(Collected data entries)
*** Begin section ***

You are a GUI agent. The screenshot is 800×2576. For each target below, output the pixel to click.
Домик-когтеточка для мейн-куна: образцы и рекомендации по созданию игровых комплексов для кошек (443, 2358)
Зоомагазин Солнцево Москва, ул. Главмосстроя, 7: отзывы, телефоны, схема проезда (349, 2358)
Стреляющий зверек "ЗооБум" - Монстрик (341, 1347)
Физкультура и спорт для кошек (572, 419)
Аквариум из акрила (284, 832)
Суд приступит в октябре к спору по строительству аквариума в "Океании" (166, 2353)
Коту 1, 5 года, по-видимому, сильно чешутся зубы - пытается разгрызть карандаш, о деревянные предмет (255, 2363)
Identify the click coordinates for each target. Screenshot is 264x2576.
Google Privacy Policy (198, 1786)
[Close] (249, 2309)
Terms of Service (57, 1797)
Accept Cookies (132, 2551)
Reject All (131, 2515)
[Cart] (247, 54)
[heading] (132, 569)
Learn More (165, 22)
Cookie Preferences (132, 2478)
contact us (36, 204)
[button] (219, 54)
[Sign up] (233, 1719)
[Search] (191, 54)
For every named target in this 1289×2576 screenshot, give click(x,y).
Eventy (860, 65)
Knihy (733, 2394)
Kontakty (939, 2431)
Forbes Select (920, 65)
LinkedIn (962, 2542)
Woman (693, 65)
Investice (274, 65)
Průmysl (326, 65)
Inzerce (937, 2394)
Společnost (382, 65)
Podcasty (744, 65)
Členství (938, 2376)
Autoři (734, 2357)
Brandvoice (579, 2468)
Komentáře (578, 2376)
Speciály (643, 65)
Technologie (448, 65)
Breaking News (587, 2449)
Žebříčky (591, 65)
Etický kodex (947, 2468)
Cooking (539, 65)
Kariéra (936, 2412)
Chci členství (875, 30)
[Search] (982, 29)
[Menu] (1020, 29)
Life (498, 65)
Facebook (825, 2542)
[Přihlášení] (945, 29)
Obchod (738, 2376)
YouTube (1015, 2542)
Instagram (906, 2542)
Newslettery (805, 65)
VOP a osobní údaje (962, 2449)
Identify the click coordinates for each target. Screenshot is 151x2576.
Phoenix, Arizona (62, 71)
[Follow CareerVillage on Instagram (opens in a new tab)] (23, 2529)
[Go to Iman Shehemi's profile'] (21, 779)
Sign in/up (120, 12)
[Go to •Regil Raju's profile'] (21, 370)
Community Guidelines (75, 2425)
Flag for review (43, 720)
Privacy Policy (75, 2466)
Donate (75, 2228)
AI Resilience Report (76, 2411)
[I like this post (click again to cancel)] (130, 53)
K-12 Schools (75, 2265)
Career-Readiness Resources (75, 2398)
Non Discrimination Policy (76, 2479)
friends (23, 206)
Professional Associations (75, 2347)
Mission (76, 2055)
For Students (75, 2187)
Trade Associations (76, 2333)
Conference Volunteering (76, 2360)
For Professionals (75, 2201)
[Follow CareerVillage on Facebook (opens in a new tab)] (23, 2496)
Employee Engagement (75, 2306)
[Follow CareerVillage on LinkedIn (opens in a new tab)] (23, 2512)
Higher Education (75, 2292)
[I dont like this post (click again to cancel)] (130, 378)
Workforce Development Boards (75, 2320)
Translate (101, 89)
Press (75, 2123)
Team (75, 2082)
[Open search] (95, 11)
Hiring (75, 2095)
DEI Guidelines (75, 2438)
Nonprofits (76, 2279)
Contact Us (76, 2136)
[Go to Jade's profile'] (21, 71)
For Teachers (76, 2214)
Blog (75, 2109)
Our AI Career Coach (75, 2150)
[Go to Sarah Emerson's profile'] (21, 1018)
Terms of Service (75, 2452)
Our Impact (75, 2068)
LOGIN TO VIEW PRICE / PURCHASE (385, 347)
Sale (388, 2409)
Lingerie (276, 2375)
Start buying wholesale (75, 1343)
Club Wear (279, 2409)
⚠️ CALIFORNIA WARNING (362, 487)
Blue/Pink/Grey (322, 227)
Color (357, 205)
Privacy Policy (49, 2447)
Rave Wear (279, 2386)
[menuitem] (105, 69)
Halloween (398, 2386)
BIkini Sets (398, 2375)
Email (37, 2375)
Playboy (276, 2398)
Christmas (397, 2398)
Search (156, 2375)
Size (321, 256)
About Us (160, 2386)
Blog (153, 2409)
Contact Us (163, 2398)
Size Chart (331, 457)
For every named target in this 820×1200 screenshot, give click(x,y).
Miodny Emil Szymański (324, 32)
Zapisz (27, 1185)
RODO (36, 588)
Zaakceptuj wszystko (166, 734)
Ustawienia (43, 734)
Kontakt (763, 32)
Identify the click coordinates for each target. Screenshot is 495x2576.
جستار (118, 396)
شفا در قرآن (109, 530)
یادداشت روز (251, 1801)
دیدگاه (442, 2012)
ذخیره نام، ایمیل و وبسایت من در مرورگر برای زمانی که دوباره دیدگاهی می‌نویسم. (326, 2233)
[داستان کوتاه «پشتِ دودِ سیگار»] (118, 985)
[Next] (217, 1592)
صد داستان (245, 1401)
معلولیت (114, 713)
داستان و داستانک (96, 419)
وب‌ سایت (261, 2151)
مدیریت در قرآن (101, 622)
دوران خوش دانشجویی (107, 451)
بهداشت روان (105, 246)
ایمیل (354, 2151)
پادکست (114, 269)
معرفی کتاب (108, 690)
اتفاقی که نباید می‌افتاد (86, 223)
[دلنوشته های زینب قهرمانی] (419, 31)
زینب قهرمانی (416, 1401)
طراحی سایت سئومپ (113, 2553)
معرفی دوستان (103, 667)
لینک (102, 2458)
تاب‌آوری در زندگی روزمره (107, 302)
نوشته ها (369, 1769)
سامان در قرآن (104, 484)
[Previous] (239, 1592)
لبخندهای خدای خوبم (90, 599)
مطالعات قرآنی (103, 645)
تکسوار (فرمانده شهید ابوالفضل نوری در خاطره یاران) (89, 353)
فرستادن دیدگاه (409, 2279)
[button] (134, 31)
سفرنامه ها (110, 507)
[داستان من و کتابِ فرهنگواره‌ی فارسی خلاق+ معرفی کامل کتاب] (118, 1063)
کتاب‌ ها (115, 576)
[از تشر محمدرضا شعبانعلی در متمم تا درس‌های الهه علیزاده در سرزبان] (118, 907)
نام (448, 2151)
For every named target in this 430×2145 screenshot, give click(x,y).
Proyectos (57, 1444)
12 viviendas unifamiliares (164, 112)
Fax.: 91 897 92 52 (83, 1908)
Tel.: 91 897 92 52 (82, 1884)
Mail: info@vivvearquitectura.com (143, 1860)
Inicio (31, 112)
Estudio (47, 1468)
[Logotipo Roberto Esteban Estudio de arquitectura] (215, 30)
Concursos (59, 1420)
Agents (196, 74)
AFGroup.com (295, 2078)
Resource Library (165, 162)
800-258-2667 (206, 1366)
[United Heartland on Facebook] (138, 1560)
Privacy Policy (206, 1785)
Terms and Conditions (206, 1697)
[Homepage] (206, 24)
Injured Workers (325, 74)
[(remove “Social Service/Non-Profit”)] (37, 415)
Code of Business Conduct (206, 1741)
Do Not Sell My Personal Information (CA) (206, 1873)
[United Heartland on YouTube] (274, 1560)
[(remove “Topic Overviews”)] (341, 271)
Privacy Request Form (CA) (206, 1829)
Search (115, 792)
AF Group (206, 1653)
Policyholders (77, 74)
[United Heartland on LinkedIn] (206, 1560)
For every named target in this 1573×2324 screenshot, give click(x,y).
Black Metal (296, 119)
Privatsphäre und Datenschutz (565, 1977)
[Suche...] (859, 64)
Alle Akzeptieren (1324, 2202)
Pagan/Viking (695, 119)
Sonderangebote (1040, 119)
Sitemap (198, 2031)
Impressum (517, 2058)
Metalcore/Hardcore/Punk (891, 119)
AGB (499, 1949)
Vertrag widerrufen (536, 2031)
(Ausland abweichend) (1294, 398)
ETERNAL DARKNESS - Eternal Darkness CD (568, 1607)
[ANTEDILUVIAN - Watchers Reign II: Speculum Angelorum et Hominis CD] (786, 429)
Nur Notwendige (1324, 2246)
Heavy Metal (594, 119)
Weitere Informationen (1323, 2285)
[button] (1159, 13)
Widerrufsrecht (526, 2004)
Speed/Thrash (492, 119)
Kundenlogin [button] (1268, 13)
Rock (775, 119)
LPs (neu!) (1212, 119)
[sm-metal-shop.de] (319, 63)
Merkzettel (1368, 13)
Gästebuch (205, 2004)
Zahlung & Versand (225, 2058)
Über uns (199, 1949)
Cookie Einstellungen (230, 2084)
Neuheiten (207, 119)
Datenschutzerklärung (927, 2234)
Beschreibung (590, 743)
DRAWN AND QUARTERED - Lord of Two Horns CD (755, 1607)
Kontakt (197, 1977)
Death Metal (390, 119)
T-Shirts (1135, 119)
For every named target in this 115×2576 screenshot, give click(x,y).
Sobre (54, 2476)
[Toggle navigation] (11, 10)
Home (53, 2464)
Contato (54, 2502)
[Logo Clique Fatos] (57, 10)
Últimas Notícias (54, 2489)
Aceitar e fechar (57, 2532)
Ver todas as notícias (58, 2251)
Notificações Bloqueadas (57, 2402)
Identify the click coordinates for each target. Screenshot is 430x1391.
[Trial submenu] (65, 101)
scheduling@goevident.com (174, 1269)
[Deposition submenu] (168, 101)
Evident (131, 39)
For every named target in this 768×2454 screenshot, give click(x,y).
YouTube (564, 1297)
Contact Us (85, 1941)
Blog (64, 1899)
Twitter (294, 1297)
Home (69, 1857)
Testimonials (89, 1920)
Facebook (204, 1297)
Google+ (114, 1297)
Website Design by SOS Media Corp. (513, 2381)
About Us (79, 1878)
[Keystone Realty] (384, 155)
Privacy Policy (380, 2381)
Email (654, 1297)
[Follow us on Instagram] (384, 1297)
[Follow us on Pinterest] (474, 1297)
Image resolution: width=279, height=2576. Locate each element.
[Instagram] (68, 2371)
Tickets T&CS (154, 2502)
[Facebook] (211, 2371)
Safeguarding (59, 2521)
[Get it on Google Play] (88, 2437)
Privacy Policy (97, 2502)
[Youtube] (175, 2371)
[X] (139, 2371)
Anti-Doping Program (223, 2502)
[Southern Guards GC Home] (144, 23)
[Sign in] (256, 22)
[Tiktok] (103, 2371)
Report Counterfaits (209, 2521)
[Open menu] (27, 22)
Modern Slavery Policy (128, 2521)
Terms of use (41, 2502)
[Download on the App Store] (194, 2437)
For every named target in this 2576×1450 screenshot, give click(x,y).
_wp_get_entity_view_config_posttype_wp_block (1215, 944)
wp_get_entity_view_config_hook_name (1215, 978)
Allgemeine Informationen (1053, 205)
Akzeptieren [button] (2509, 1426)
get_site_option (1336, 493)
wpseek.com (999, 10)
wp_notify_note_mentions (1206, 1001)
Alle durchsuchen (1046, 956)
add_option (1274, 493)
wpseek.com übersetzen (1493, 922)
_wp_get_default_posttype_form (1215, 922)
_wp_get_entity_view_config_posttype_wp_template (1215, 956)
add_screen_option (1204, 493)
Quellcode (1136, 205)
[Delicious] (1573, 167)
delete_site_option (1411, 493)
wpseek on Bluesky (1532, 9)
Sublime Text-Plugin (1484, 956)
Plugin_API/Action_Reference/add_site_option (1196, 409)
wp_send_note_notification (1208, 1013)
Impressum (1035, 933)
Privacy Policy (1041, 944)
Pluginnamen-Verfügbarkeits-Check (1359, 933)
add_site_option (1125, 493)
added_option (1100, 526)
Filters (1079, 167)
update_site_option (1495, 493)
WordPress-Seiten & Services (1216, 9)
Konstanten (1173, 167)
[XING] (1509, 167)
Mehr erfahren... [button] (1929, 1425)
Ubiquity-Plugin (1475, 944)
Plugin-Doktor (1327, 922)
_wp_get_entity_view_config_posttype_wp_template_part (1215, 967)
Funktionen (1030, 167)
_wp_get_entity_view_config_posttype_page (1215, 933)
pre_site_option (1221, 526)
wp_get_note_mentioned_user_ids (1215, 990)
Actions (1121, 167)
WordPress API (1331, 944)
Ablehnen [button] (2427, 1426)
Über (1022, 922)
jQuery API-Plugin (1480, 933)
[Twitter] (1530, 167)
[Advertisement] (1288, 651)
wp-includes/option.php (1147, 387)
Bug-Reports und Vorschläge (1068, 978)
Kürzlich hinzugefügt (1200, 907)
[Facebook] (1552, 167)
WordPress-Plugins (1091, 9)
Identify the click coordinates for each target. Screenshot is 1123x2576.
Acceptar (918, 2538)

*** End section ***

* Exercise prompt: Transcribe exactly, and only, the lines from the opening line of the records through the line containing "[Přihlášení] (945, 29)".

* Response:
You are a GUI agent. The screenshot is 800×2576. For each target below, output the pixel to click.
Домик-когтеточка для мейн-куна: образцы и рекомендации по созданию игровых комплексов для кошек (443, 2358)
Зоомагазин Солнцево Москва, ул. Главмосстроя, 7: отзывы, телефоны, схема проезда (349, 2358)
Стреляющий зверек "ЗооБум" - Монстрик (341, 1347)
Физкультура и спорт для кошек (572, 419)
Аквариум из акрила (284, 832)
Суд приступит в октябре к спору по строительству аквариума в "Океании" (166, 2353)
Коту 1, 5 года, по-видимому, сильно чешутся зубы - пытается разгрызть карандаш, о деревянные предмет (255, 2363)
Identify the click coordinates for each target. Screenshot is 264x2576.
Google Privacy Policy (198, 1786)
[Close] (249, 2309)
Terms of Service (57, 1797)
Accept Cookies (132, 2551)
Reject All (131, 2515)
[Cart] (247, 54)
[heading] (132, 569)
Learn More (165, 22)
Cookie Preferences (132, 2478)
contact us (36, 204)
[button] (219, 54)
[Sign up] (233, 1719)
[Search] (191, 54)
For every named target in this 1289×2576 screenshot, give click(x,y).
Eventy (860, 65)
Knihy (733, 2394)
Kontakty (939, 2431)
Forbes Select (920, 65)
LinkedIn (962, 2542)
Woman (693, 65)
Investice (274, 65)
Průmysl (326, 65)
Inzerce (937, 2394)
Společnost (382, 65)
Podcasty (744, 65)
Členství (938, 2376)
Autoři (734, 2357)
Brandvoice (579, 2468)
Komentáře (578, 2376)
Speciály (643, 65)
Technologie (448, 65)
Breaking News (587, 2449)
Žebříčky (591, 65)
Etický kodex (947, 2468)
Cooking (539, 65)
Kariéra (936, 2412)
Chci členství (875, 30)
[Search] (982, 29)
[Menu] (1020, 29)
Life (498, 65)
Facebook (825, 2542)
[Přihlášení] (945, 29)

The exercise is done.